Let $$f(x)=a_nx^n + a_{n-1}x^{n-1}+...+a_0$$ be a polynomial with integer coefficients. If there exist a prime number $p$ such that $$a_{n-1} \equiv a_{n-1} \equiv...\equiv a_0 \equiv 0 \pmod p$$ but $a_n \not\equiv 0 \pmod p $ and $a_0 \not\equiv 0 \pmod {p^2}$, then $f(x)$ is irreducible over the field of rational numbers.
I understand the theorem and the proof, its elegant and simple. However, I am having troubles to understand the motivation of the theorem, I simply can't see where it comes from or how one gets the idea to formulate the theorem. Can anyone help me with these details?

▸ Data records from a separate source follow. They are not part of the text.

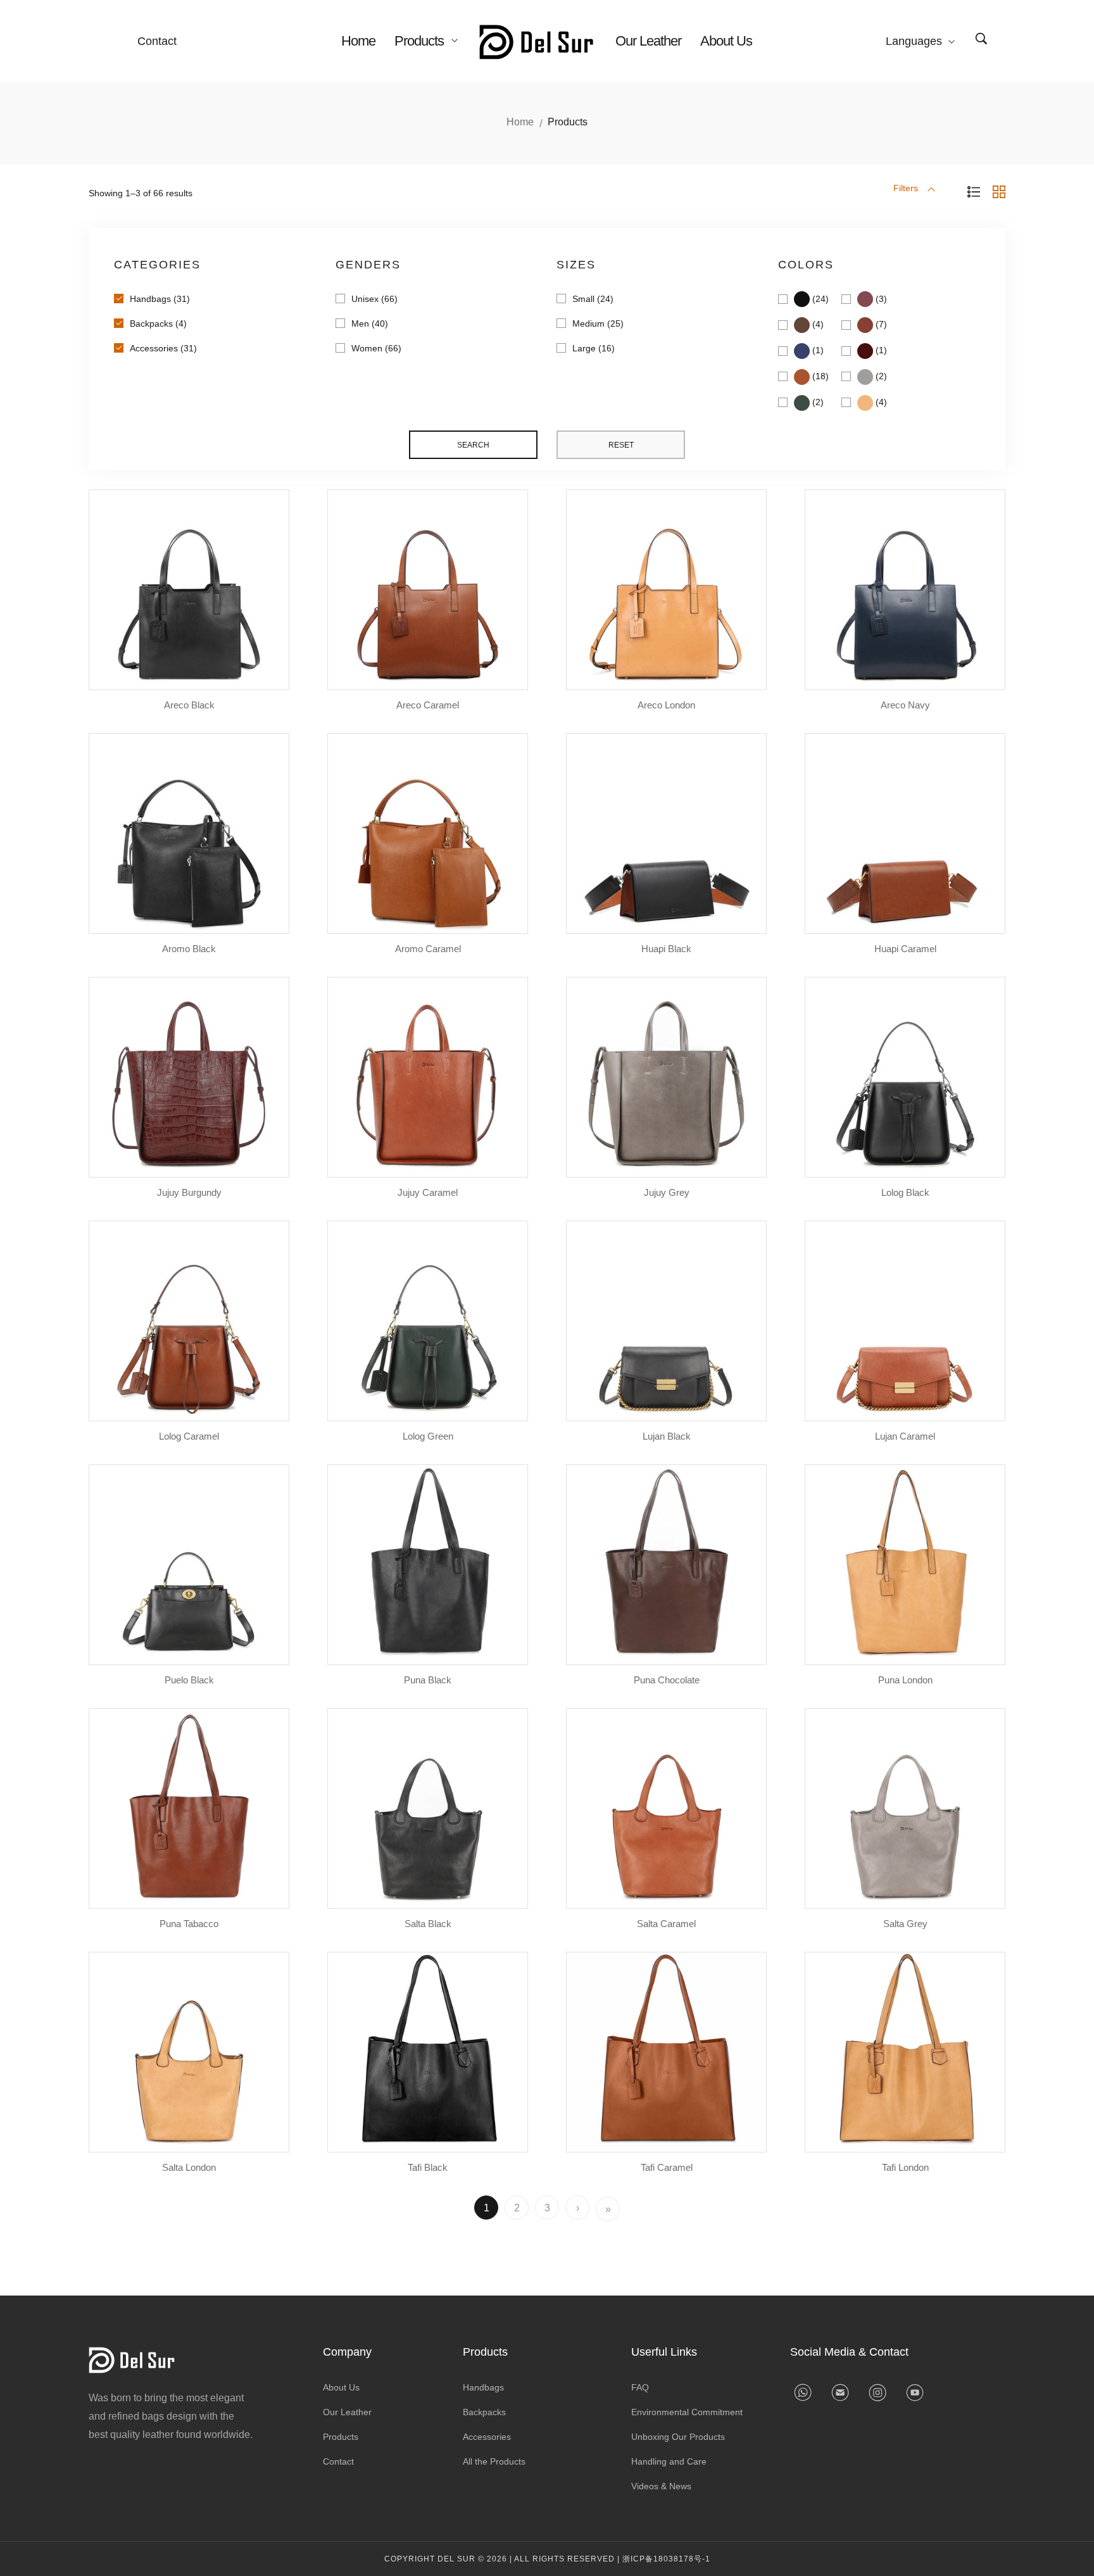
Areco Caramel (427, 705)
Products (420, 41)
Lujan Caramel (905, 1436)
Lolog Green (428, 1436)
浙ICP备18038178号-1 (666, 2558)
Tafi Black (428, 2167)
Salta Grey (905, 1923)
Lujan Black (667, 1436)
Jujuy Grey (666, 1192)
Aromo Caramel (428, 948)
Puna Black (427, 1679)
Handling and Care (669, 2461)
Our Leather (648, 41)
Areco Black (189, 705)
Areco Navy (905, 705)
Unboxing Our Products (678, 2437)
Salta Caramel (666, 1923)
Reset (621, 445)
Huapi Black (666, 948)
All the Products (494, 2461)
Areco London (666, 705)
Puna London (905, 1679)
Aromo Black (189, 948)
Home (358, 41)
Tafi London (905, 2167)
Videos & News (661, 2486)
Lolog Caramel (189, 1436)
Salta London (189, 2167)
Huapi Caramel (905, 948)
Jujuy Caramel (428, 1192)
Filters (907, 188)
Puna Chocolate (667, 1679)
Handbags (483, 2387)
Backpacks (484, 2412)
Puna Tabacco (189, 1923)
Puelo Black (189, 1679)
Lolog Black (905, 1192)
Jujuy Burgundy (189, 1192)
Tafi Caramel (667, 2167)
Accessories (487, 2437)
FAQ (640, 2387)
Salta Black (428, 1923)
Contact (157, 41)
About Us (726, 41)
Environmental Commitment (687, 2412)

Here’s an informal discussion based on $p$-adic theory. Consider the Newton polygon of the polynomial $f$ in question. It has a vertex at $(0,1)$ for the constant term, and at $(n,0)$ for the highest term. So there’s a single segment, of slope $-1/n$. In any factorization $f=gh$, the factor $g$, say of degree $d$ with $0<d<n$, will have some of the roots of $f$, so all of valuation $1/n$, but what will the vertices of $g$ be? They’d be at $(d,0)$ and $(0,d/n)$, but $d/n$ isn’t an integer, impossible.